Front panel 20 is a translucent member preferably composed of a clear plastic sheet. It has been determined that a front panel 20 composed of clear polystyrene is particularly desirable. The polystyrene may typically be about 10 mil in thickness and produces a uniform, highly transparent sheet which is economical and sufficiently impact resistant for the intended use. Use of clear polystyrene for panel 20 also has the advantage that it gives the appearance of glass when the picture frame is viewed from a distance. Although clear polystyrene is the preferred plastic for front panel 20, it has been determined that suitable alternative materials are clear Mylar (polyester), clear polypropylene, cellulose acetate, or polycarbonate. Clear plastic sheets formed from the foregoing alternative materials are readily manufactured and have suitable impact resistance and sufficient clarity for use in the present invention. Additionally, it should be understood that panel 20 may be composed of other clear plastics and also glass may be used. However, glass has the disadvantage of being heavier thus requiring heavier frame construction and consequently a more costly picture frame.

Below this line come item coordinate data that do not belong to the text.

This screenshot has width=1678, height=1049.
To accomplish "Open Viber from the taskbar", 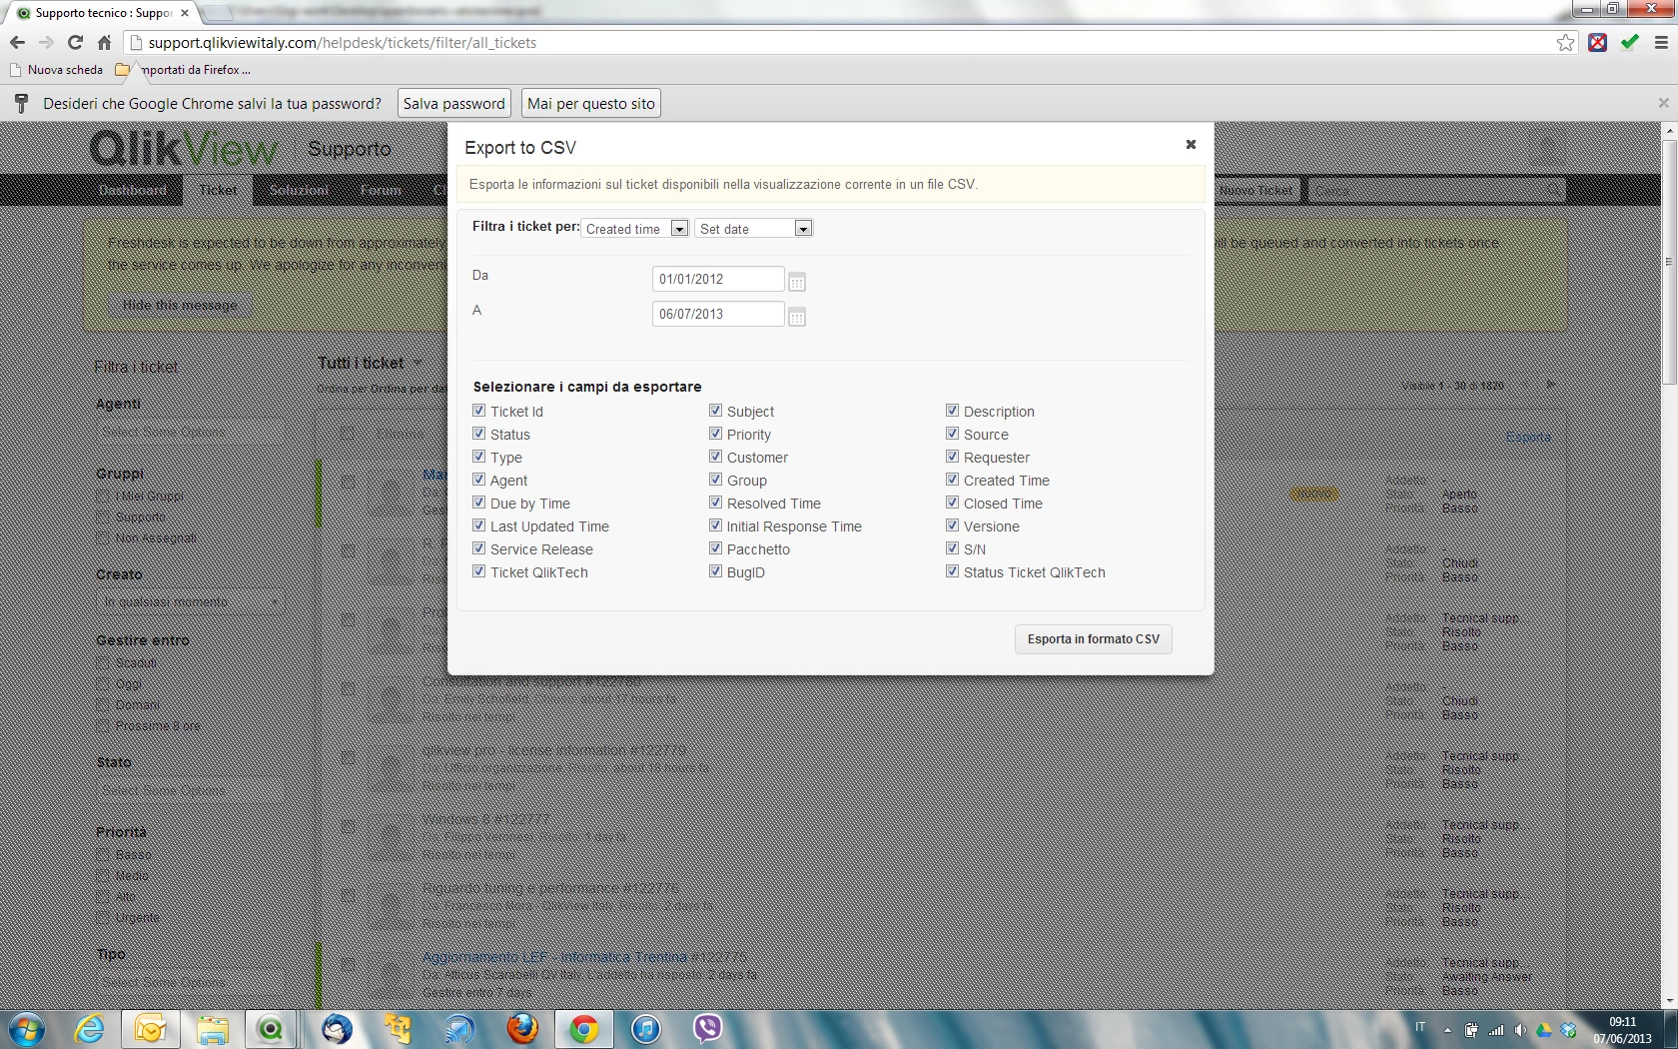I will tap(708, 1029).
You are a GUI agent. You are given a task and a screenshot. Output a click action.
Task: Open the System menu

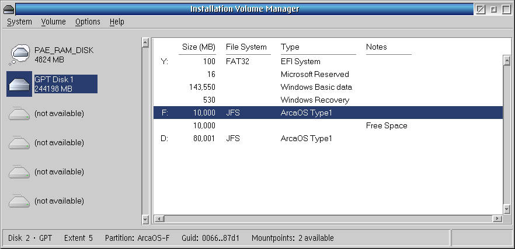(x=19, y=22)
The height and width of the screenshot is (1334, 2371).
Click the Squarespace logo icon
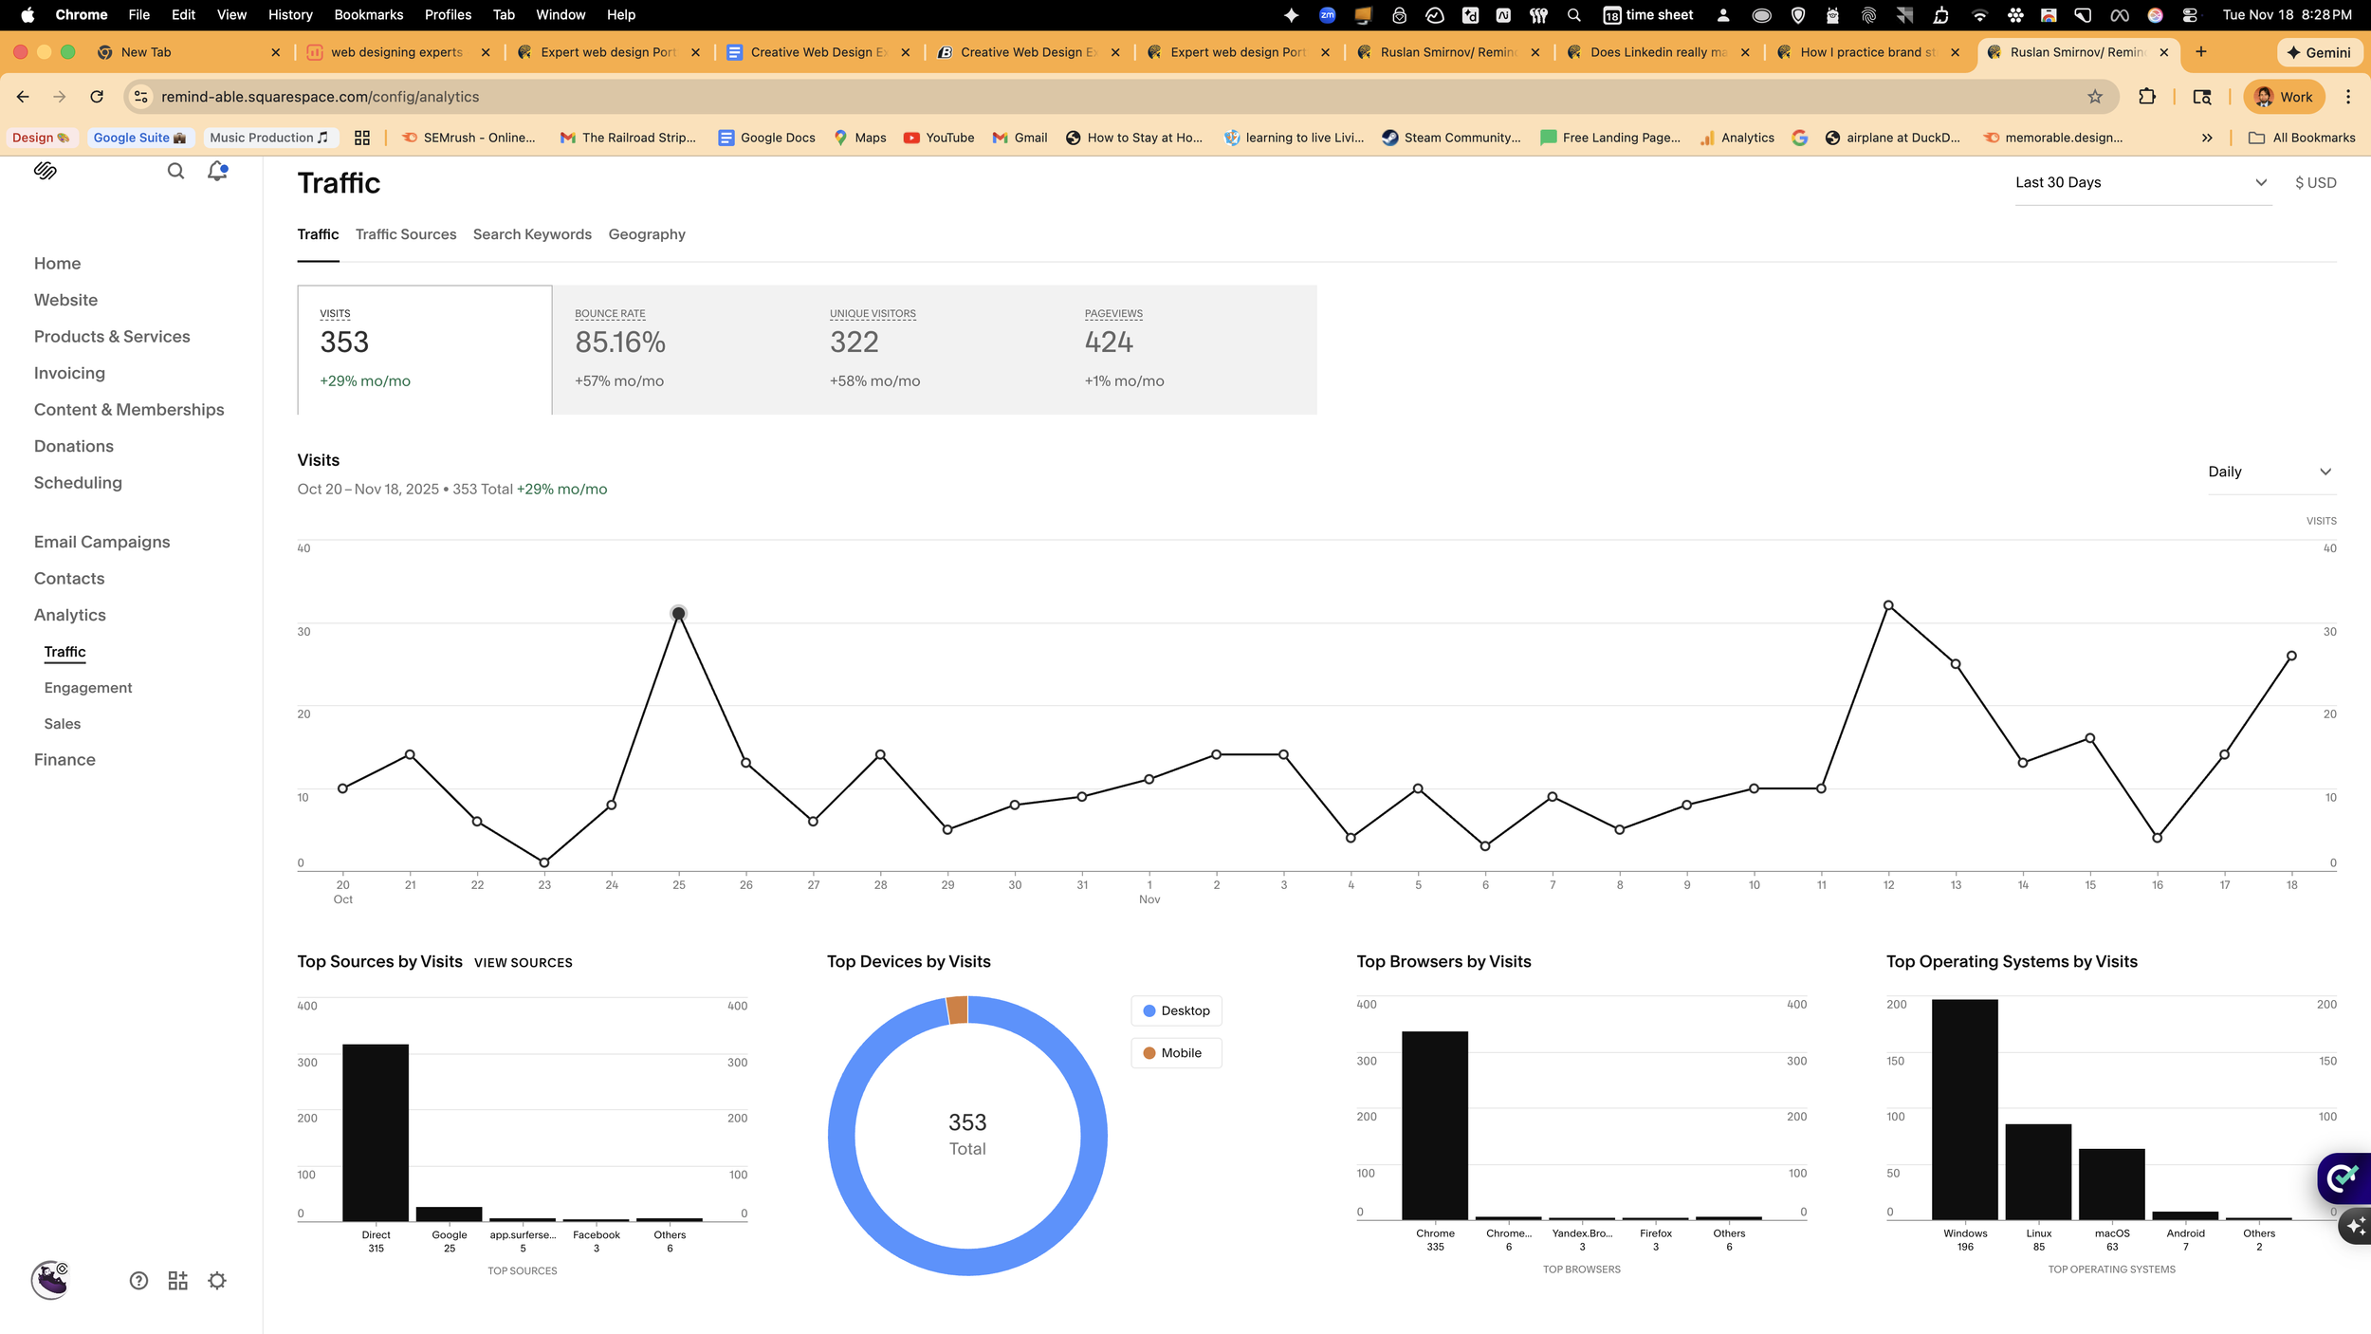(x=46, y=171)
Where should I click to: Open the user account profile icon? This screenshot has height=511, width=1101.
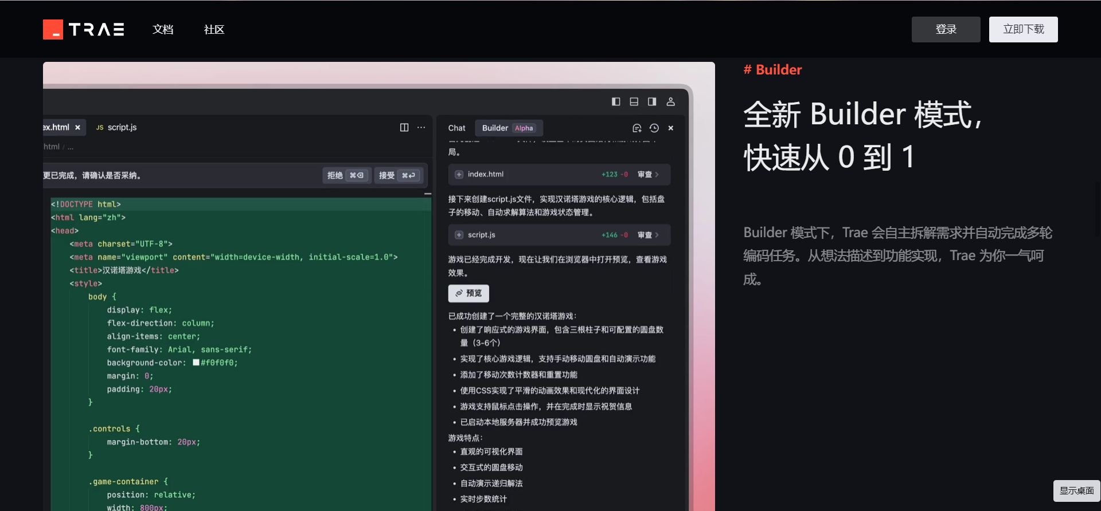pos(670,101)
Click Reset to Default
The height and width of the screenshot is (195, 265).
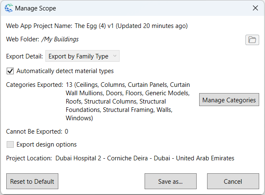click(32, 181)
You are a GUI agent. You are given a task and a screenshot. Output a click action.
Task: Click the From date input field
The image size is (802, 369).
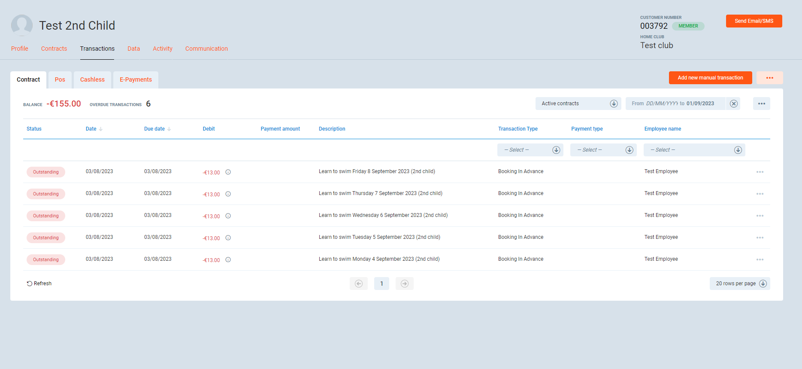coord(661,104)

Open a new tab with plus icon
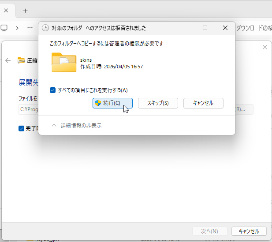[x=25, y=11]
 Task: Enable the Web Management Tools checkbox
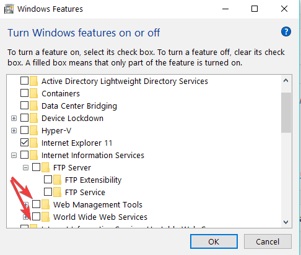37,204

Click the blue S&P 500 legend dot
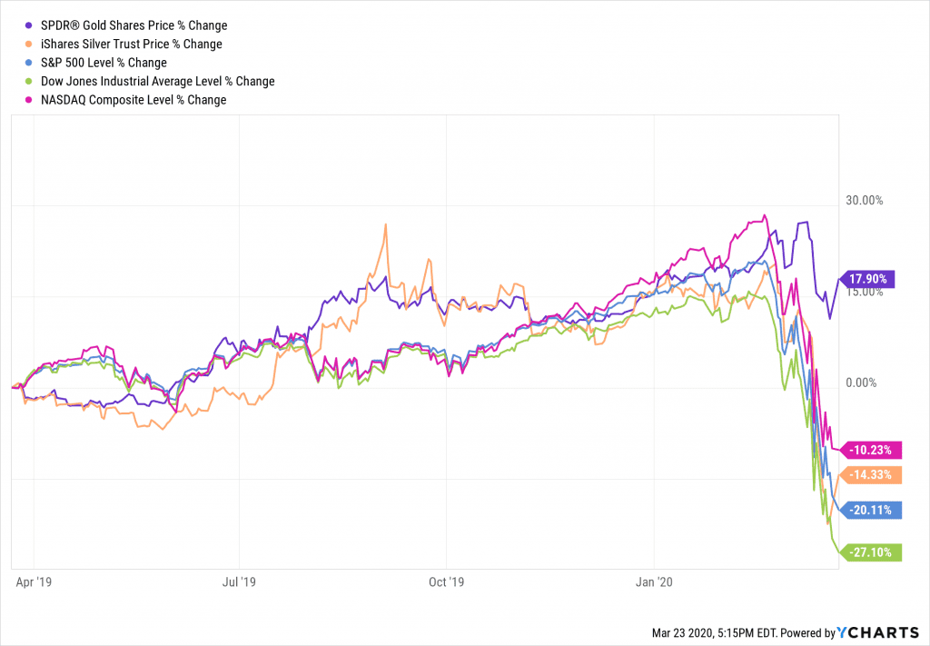[32, 63]
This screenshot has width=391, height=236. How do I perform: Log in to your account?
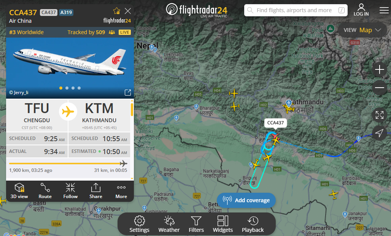click(x=361, y=10)
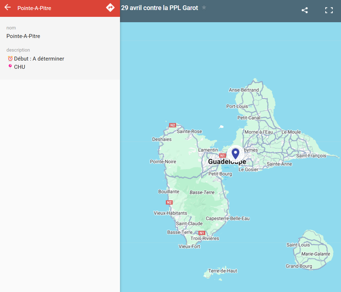Click the Deshaies label on the map
Screen dimensions: 341x292
[162, 139]
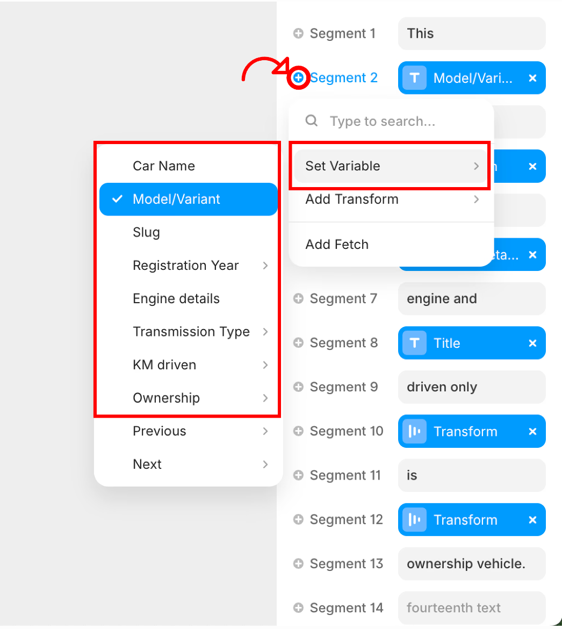This screenshot has height=629, width=562.
Task: Click the Type to search field
Action: point(391,121)
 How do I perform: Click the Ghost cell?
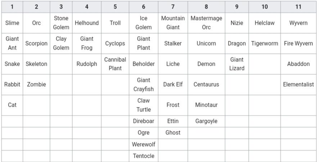point(173,133)
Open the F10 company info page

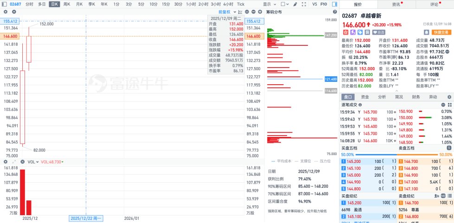324,4
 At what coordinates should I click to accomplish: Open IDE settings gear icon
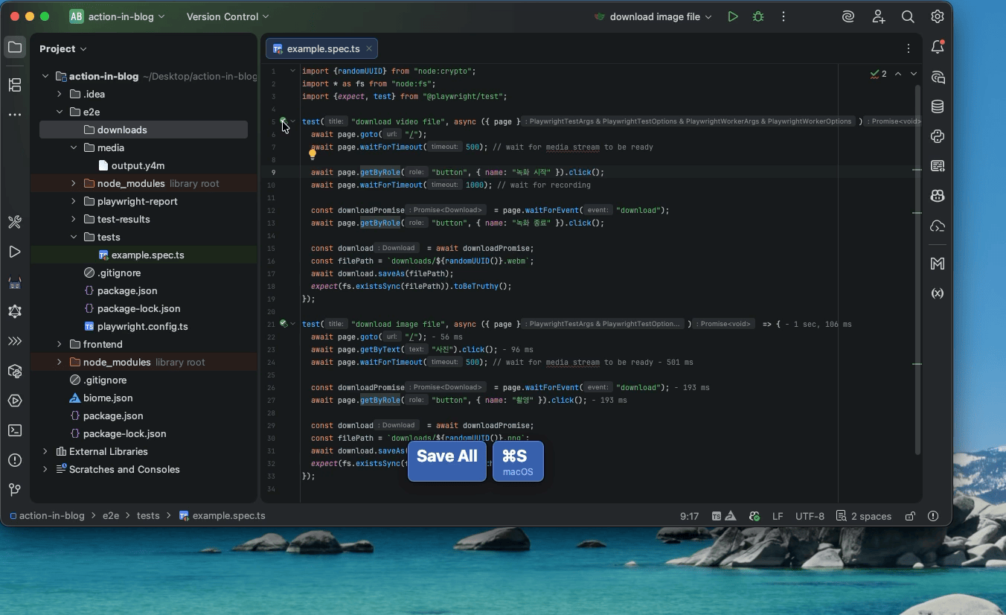(x=938, y=16)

Middle panel 30 may typically be a cardboard sheet. Middle panel 30 has a plurality of cutout portions therein, typically forming openings of various sizes and shapes such as openings 30J1, 30J2, 30J3, 30J4, and 30J5. These cutout portions provide a frame border covering pictures or photographs which are mounted to mounting panel 50. Mounting panel 50 is typically of lightweight paper construction and is composed of a backing sheet 55, uniformly or spot-coated with pressure sensitive adhesive and a removable release sheet such as sheet 50K1, which is removable from the adhesive layer 55 along various predesignated areas of the mounting panel 50. The predesignated areas of mounting panel 50 form picture slots of varied sizes and shapes such as slots 50J-1, 50J-2, 50J-3, 50J-4, and 50J-5. These slots are approximately all the same size and shape as the corresponding panel opening of middle panel 30, for example, picture slots 50J-1 through 50J-5 shown in the mounting panel 50 of FIG. 5 are approximately the same size and shape as panel openings 30J-1 through 30J-5 shown in middle panel 30 of FIG. 6. The removable release sheet for each one of the picture slots shown in mounting panel 50, for example release sheet 50K-1, is perforated along the border of the corresponding slot 50J-1 so as to permit manual removal from the adhesive coated backing sheet 55. Thus, the adhesive coated backing sheet becomes exposed in any one of the picture slots by simply peeling the corresponding release sheets. For example, release sheet 50K-1 may be peeled away thus exposing the adhesive coated backing sheet 55 within the slot portion 50J-1. Similarly, the release sheets covering the other picture slots in mounting panel 50 may be peeled away to expose the adhesive layer 55. For example, release sheet 50K-2 may be peeled away, exposing the adhesive coated backing sheet 55 within slot 50J-2. In use, after each one of the release sheets has been peeled from mounting panel 50, pictures or photographs may be cut to the size of each one of the picture slots and affixed to the exposed adhesive layer 55 within each slot. If desired, the user may use the release sheet as a template in trimming the picture or photograph to the size of the corresponding slot.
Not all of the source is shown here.